* [Your task]
Since the pictures are not wanted, reproduce only the rest of the records, exactly as given.
━━ The records
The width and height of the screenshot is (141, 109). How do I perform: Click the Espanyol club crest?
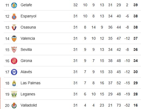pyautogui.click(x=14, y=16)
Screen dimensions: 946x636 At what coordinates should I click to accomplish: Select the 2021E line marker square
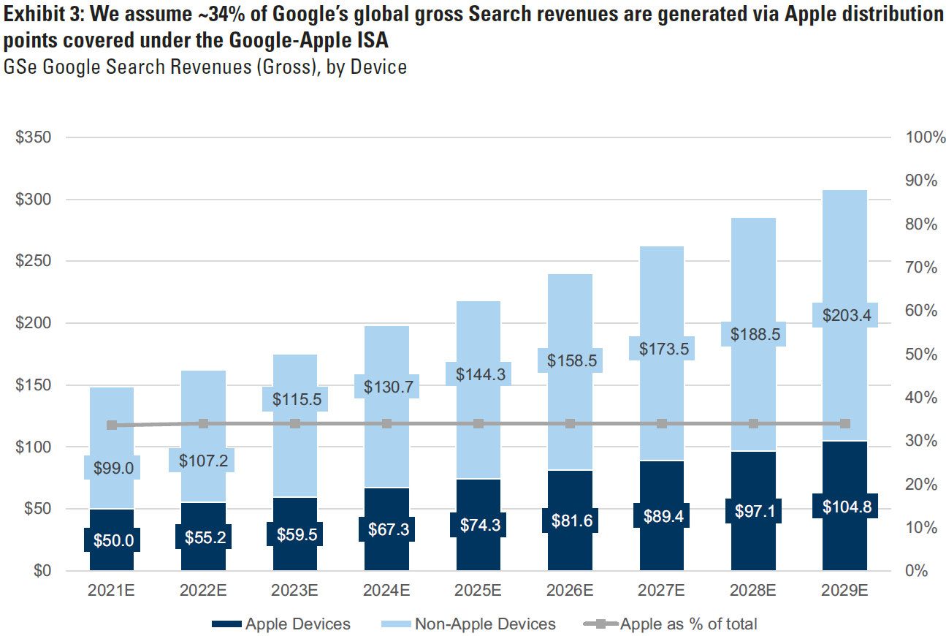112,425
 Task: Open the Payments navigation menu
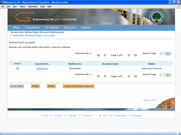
━━━━
* [Solution below]
The width and height of the screenshot is (141, 109). How do I perform: Click the Espanyol club crest?
pyautogui.click(x=14, y=16)
Screen dimensions: 946x636 At what coordinates should I click to accomplish: Select the 2021E line marker square
112,425
 Task: Open the Payments navigation menu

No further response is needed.